Brian White | July 19, 2018 | Court
Navigating the process of filing an insurance claim and gaining compensation for your injuries can be difficult, especially when you don’t know what to expect. Being familiar with the legal procedures that follow a car accident can help you better prepare for what comes next. Learn how a legal proceeding works when you file a claim against an insurance company for compensation for economic and non-economic losses.
The Basics of Car Accident Claims
The vast majority of car accident claims follow a settlement process, which means you will likely never see the inside of a courtroom (exceptions to this rule exist, however). More often, insurance companies want to settle a car accident claim through the process of negotiation, not litigation.
The settlement procedures vary based on the insurance structure and applicable state laws. Texas, for example, is a traditional fault state when it comes to car accidents. This essentially means that you’re free to pursue an insurance claim against an at-fault driver to compensate for your injuries and other damages. Once you file an official claim with an at-fault driver’s insurance company, the negotiations and settlement process officially begin.
Timeline of a Settlement
Settling a claim is another term for handling the matter out of court, without the need for a trial. When you file a claim with an at-fault driver’s insurance company, you’re essentially asking for reimbursement for your economic and non-economic damages, which may include medical bills, lost wages, pain, suffering, and other losses.
The amount of your settlement depends on a number of factors, including the severity of your injuries and the amount of property damage involved. One of the first steps of the process is gathering evidence that supports your claim. An insurance claims adjuster will likely ask for information like medical records, treatment plans, receipts, photos of the accident scene, eyewitness testimony, and more.
Typically, a claim begins with a demand letter, in which you (or your attorney) will explain the extent of your injuries and other damages. After an investigation into your accident, the insurance company will either choose to deny or accept liability for the claim.
During this settlement process, keep a couple of important elements in mind:
- Never sign any documents, agree to recorded statements, or release your medical records to an insurance company without approval from an attorney. Insurance companies are in the business of paying out as little on your claim as possible. As a result, they can ask leading questions or twist your words in order to reduce the amount of your settlement. Additionally, releasing medical records before the full extent of your injuries manifest can also lead to additional hurdles in the negotiations process.

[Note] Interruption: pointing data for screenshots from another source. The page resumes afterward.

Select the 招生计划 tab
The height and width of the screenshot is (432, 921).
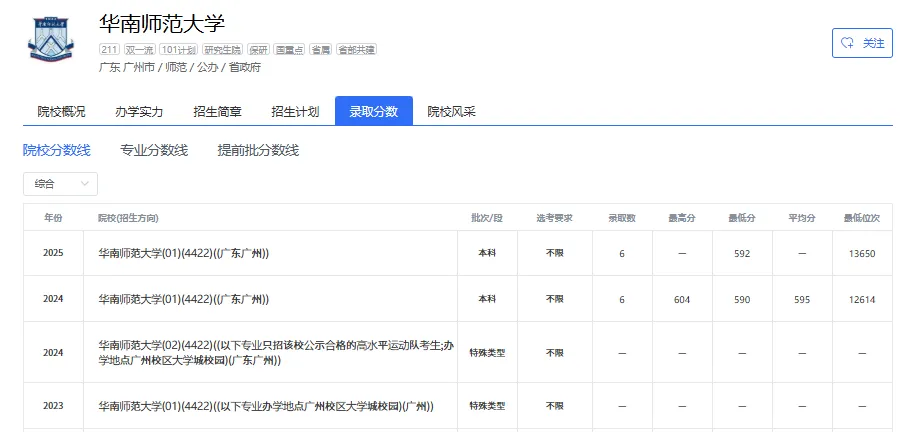tap(295, 112)
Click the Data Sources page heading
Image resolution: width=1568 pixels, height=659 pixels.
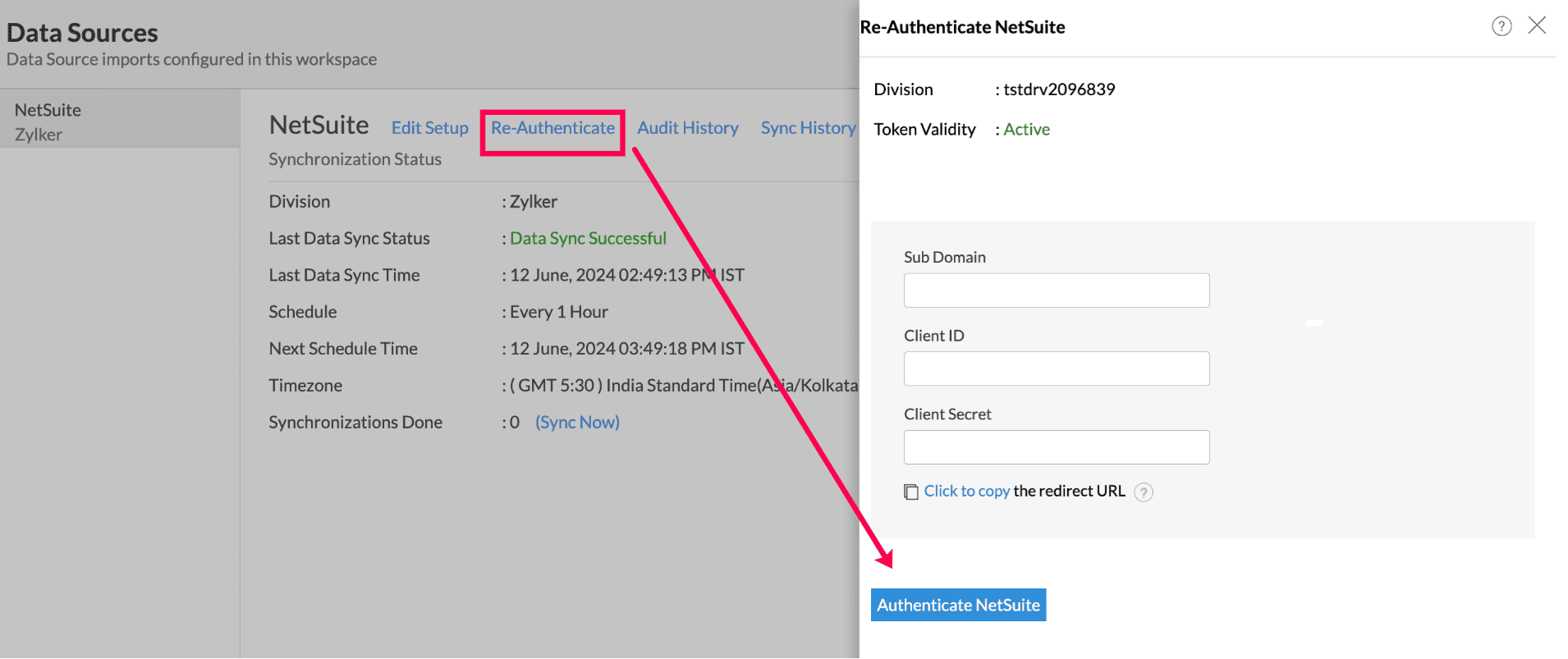[82, 33]
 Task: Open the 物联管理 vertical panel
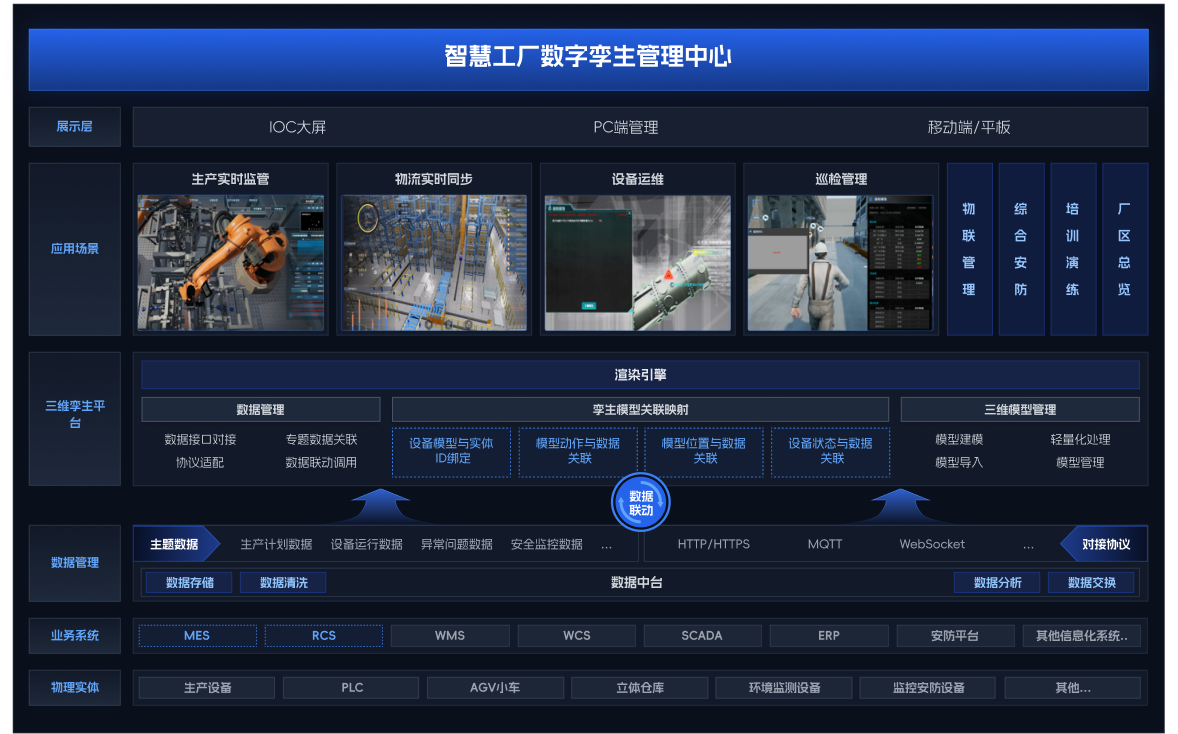pyautogui.click(x=969, y=250)
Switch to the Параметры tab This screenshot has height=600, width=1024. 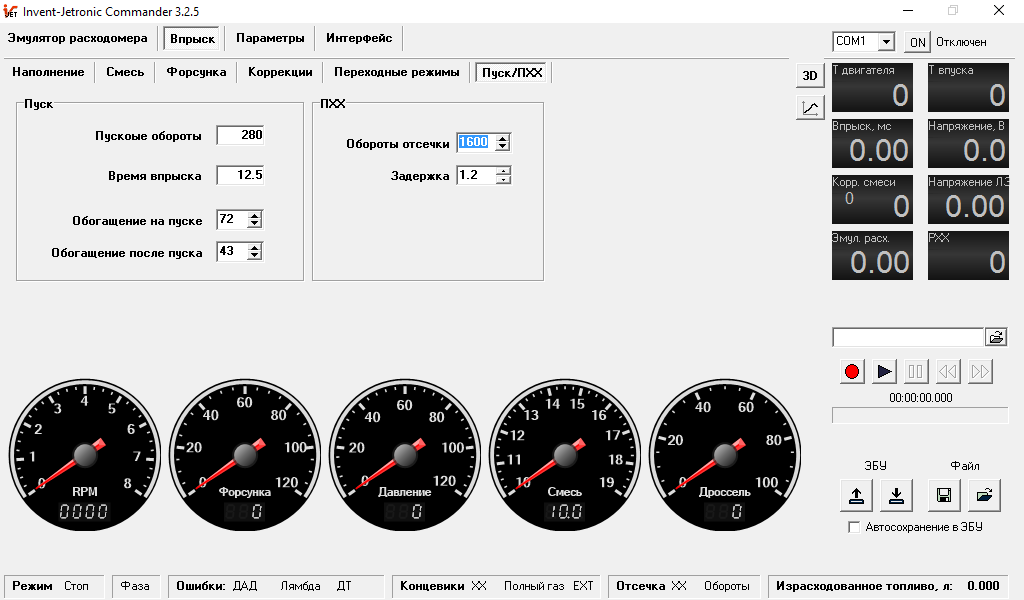[x=270, y=38]
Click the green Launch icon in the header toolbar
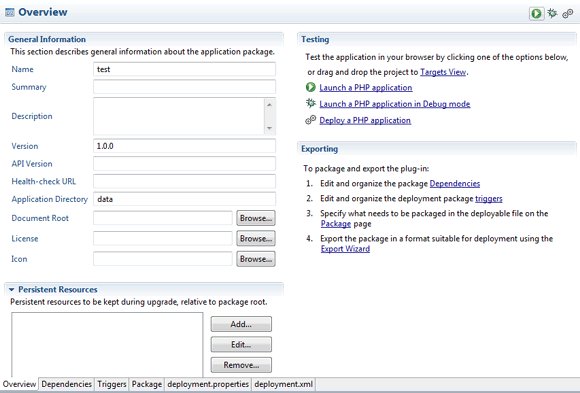This screenshot has height=393, width=580. point(536,14)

- Never accept the first settlement offer. This initial offering is a jumping off point for negotiations and often deserves a counter. Your car accident attorney will play an important role in the negotiations process, fighting on your behalf for full compensation for your injuries and other damages.
What If the Insurance Company Denies a Claim?
In some cases, an insurance company will deny a claim of liability following a car accident. In this case, you’ll likely want to file an appeal with the claims adjuster. Again, having an attorney to help with the process will be integral to your case: he or she can help ensure an insurance company is acting in good faith, and can begin the process of litigation should it become necessary. Ultimately, having an attorney involved encourages an insurance company to take your claim more seriously.
The legal processes following a car accident can be complex and benefit from the guidance of an attorney. Knowing what to expect is the first step of navigating your car accident claim successfully.